Later another member of the observation team passed them, running as always, storming along and stamping straight through the underbrush and around the piles of dead branches that increased in number toward the ridge but did not slow him down: before he came into sight, a squeaking and squawking that was his panting. He must have noticed the two of them, the temporary pair, on the crest, but seemed not to recognize his colleague. And the vagabond of the mountains that this woman was, to judge by the rips in her clothes and her hair blowing in all directions, received the most cursory of glances from the cross-country runner, not merely a greetingless and malevolent glance but a death-dealing one, reinforced further by being tossed over his shoulder. And at the same time he stuck out his tongue — what a thick tongue — and fired through the air at her with both index fingers.

Yes, there were also people like him, whose mind could not be changed by a fairy-tale-like encounter, who, even when they ran into another person up here, far from the usual world with its hostilities, did not promptly forget the unpleasantness that had arisen between them simply by virtue of their being opposite types or genders, but rather, in this third location, face-to-face with the image of an enemy — of which he had at least one to three thousand lurking inside him — found these images confirmed; and if the two of them had spotted each other on Jupiter or Venus, in the remotest corner of the universe, as the only surviving human beings: as far as he was concerned, such a thing would have merely sealed his hatred and his irreconcilability.

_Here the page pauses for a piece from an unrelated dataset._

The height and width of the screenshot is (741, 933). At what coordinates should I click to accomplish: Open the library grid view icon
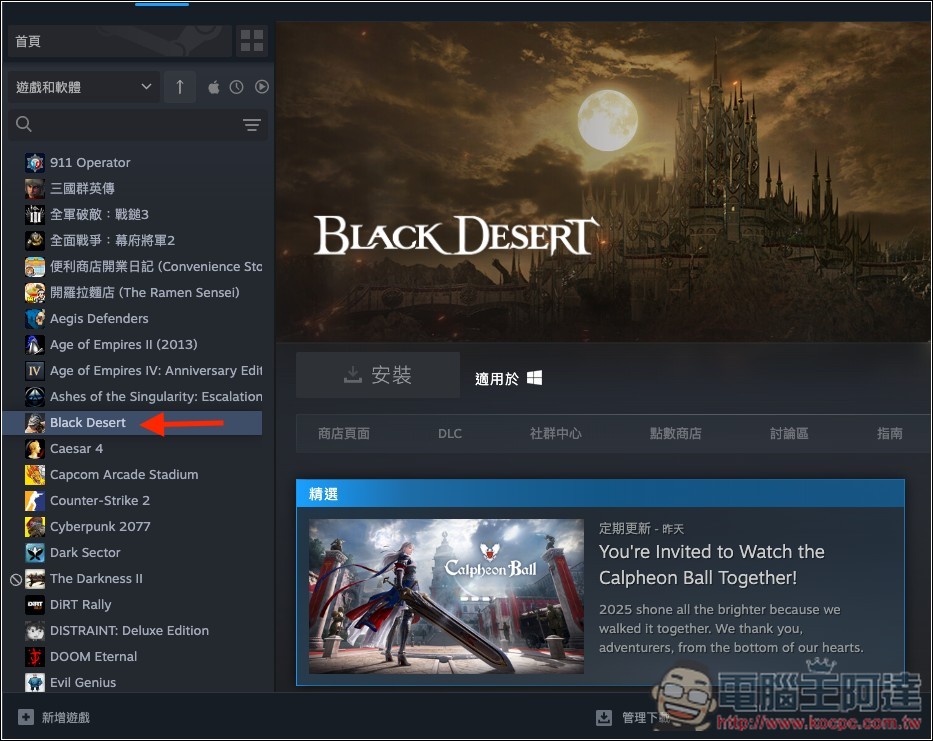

And the story goes on to say that the mountain-crossing woman persisted in her silence, although with a constant, ever more lively display of facial expressions, which the observer followed as intently as if he were reading the longed-for words from her lips. She, too, was astonished. She, too, was amazed at what the other person had said.

Yet she was not astonished at the same things as he was. She was astonished, rather, to realize that if she were to speak now, she would have something to say about the mountain basin and its inhabitants that would not merely contradict his observations and explanations but would negate them entirely. This although the man had already been in the high Sierra for a whole year or even far longer, while she had been here only—

And again she was astonished: for it suddenly seemed to her, who had come to the region so recently, as if she had lived in Hondareda a good deal longer than the reporter. “Yes, the time there,” she remarked to the author much later, as if long, long afterward, “seems to me in retrospect like a piece, a thing, an object, a mass of material; something spread out, spatial; spacious.”